Adult Abuse / Intimate Partner Abuse - 114-3

Rationale

Adult or intimate partner abuse is a common problem that can occur in all partnerships. Abuse is often kept hidden by the victim and may be difficult to diagnose, yet it causes significant physical and emotional morbidity. It can also lead to the death of the abused spouse.

Causal Conditions

(list not exhaustive)

Abuse may be classified into several types:

  1. Physical abuse
  2. Psychological abuse
  3. Emotional abuse
  4. Social isolation
  5. Sexual abuse
  6. Economic

Key Objectives

Given a case of possible adult or intimate partner abuse, the candidate will diagnose the cause, severity and complications, and will initiate an appropriate management plan.

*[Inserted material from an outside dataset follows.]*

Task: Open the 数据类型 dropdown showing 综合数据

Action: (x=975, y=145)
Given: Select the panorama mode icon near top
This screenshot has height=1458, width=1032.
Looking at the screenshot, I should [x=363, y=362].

In particular, the candidate will assess immediate and short-term risk to the victim, and devise a safe and effective plan for the patient.

Enabling objectives

Given a case of possible adult or intimate partner abuse, the candidate will

  1. list and interpret critical clinical findings, including those based on
    1. the identification of possible factors putting the patient at increased risk of abuse (e.g., pregnancy, threat to leave);
    2. whether the partner has risk factors for being violent (e.g., substance use);
    3. the varied nature of symptoms and signs that may indicate potential abuse (e.g., recurrent nature);
    4. the nature of the interaction between partners as well as the importance to interview and examine the patient alone;
    5. the level of immediate-and-short term danger for the individual as determined through an assessment of risk factors for lethality or serious injury;
  2. list and interpret critical investigations, including
    1. the careful documentation of the location and nature of injuries and appropriate investigation of physical injuries via physical examination and other tests, as needed;
  3. construct an effective initial management plan, including
    1. maintaining an empathic relationship;
    2. ensuring confidentiality and communicate exceptions;
    3. assisting the individual in devising a safety plan;
    4. giving information regarding access to transition housing, and support services;
    5. arranging supportive follow-up.